KUTIPAN DOKUMEN —
********
Rapat pembahasan penyusunan Naskah Kebijakan Pengelolaan Sistem Informasi Hidrologi, Hidrometeorologi dan Hidrogeologi (SIH3) di tingkat Panitia Khusus (Pansus) berakhir, dengan disepakatinya draft rancangan Kebijakan Pengelolaan SIH3 tersebut, di Jakarta (26/7).
Rapat pembahasan yang langsung di pimpin Kepala Pusat Lingkungan Geologi – Badan Geologi, Kementerian Energi dan Sumber Daya Mineral (ESDM) selaku Ketua Pansus Kebijakan Pengelolaan (SIH3), Ir. H. Danaryanto, M.Sc, dan dihadiri Sekretaris Harian Dewan Sumber Daya Air Nasional (Dewan SDA Nasional), Ir. Imam Anshori, MT, telah menyepakati lima bab didalam draft tersebut.
********
MATERI YANG DIKUMPULKAN —

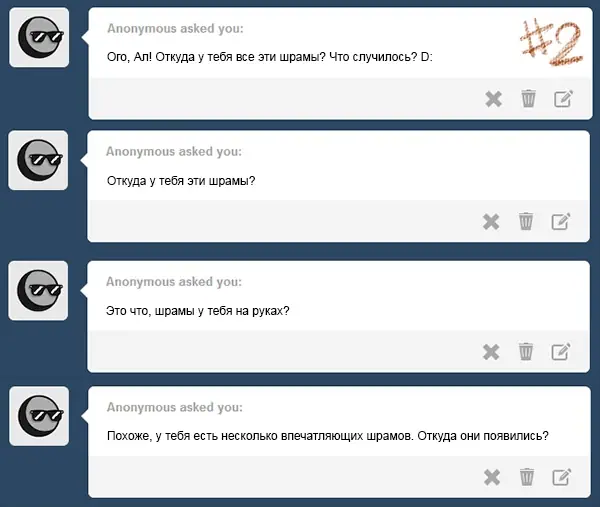Click anonymous avatar beside third ask

coord(38,291)
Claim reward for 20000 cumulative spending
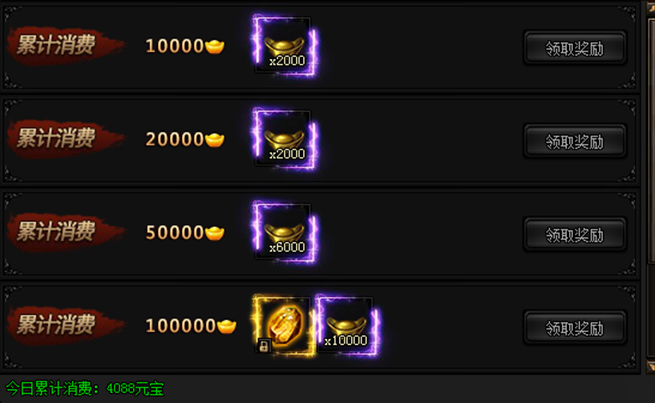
********
YANG HARUS DILAKUKAN —
Salin kata demi kata bagian teks tentang kebijakan pengelolaan SIH3 di atas, dari "Rapat pembahasan penyusunan" sampai "didalam draft tersebut.".

JAWABAN YANG DIHARAPKAN —
Rapat pembahasan penyusunan Naskah Kebijakan Pengelolaan Sistem Informasi Hidrologi, Hidrometeorologi dan Hidrogeologi (SIH3) di tingkat Panitia Khusus (Pansus) berakhir, dengan disepakatinya draft rancangan Kebijakan Pengelolaan SIH3 tersebut, di Jakarta (26/7).
Rapat pembahasan yang langsung di pimpin Kepala Pusat Lingkungan Geologi – Badan Geologi, Kementerian Energi dan Sumber Daya Mineral (ESDM) selaku Ketua Pansus Kebijakan Pengelolaan (SIH3), Ir. H. Danaryanto, M.Sc, dan dihadiri Sekretaris Harian Dewan Sumber Daya Air Nasional (Dewan SDA Nasional), Ir. Imam Anshori, MT, telah menyepakati lima bab didalam draft tersebut.